Konuşmaların dinlenmesi ve kayda alınması suçu, Türk Ceza Kanunu’nun 133. maddesinde düzenlenmiş olup kişilerin aleni olmayan (özel) konuşmalarının, tarafların rızası olmadan dinlenmesi veya kaydedilmesi halinde ortaya çıkan bir suç tipidir. Bu düzenleme ile kişilerin özel hayatı, düşünce ve ifade özgürlüğü korunmakta; gizli kalması gereken konuşmaların hukuka aykırı biçimde ifşa edilmesinin önüne geçilmektedir.
TCK m.133 üç farklı fiili ayrı ayrı suç olarak tanımlar:
- Aleni olmayan konuşmaları üçüncü bir kişinin rıza olmadan dinlemesi veya kaydetmesi,
- Katıldığı özel bir konuşmayı diğer tarafların rızası olmaksızın kayda almak,
- Hukuka aykırı şekilde elde edilen konuşma kayıtlarını ifşa etmek.

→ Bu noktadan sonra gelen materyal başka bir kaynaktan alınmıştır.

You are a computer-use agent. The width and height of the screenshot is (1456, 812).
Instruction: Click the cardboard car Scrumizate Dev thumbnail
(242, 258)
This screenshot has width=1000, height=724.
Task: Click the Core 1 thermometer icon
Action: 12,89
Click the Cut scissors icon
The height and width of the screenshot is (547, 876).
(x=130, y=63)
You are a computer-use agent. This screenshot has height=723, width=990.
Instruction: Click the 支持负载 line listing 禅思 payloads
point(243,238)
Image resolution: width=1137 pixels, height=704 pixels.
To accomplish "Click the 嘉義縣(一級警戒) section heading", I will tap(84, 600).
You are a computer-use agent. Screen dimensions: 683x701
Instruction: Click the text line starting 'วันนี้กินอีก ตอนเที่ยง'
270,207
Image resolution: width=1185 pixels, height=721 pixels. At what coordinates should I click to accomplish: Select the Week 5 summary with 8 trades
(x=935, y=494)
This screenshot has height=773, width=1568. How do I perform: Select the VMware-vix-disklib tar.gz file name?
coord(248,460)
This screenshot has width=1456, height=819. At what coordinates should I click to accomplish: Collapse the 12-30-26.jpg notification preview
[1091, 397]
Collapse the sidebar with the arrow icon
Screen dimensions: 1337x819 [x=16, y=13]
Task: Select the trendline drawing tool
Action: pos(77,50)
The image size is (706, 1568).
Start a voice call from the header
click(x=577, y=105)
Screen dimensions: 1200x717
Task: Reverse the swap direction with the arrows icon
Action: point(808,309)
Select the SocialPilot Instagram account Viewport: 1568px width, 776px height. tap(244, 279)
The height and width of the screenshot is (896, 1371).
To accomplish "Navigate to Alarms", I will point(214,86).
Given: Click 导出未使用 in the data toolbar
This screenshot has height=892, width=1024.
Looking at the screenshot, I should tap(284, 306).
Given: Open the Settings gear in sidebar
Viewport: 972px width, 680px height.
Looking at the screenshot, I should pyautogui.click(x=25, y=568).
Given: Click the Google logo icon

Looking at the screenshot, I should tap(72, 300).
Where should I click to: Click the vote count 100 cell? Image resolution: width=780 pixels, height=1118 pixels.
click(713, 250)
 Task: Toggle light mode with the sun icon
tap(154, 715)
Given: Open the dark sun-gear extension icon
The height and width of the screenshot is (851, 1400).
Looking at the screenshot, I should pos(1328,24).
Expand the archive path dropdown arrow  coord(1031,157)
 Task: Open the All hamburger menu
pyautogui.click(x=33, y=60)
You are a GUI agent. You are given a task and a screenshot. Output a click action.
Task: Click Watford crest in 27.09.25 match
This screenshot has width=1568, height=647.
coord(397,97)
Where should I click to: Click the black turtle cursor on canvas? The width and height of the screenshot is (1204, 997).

Bu hükümlerle kişilerin özel yaşam alanlarında özgürce konuşabilmeleri, başkaları tarafından gizlice dinlenmeyecekleri ve kayıt altına alınmayacakları güvence altına alınmıştır.
İzinsiz Ses Kaydı Almak Hangi Şartlarda Suç Teşkil Eder?
Türk Ceza Kanunu’na göre izinsiz ses kaydı almak, aleni olmayan konuşmalar bakımından suç kabul edilir.
- Birinci fıkra: Konuşmaya taraf olmayan üçüncü bir kişi, tarafların rızası olmadan gizli bir konuşmayı dinler veya kayda alırsa suç oluşur.
- İkinci fıkra: Konuşmaya taraf olan bir kişi, diğer katılımcıların rızası olmadan özel bir söyleşiyi kayda alırsa bu da suçtur. Burada en az üç kişinin konuşmaya katılması şartı aranır.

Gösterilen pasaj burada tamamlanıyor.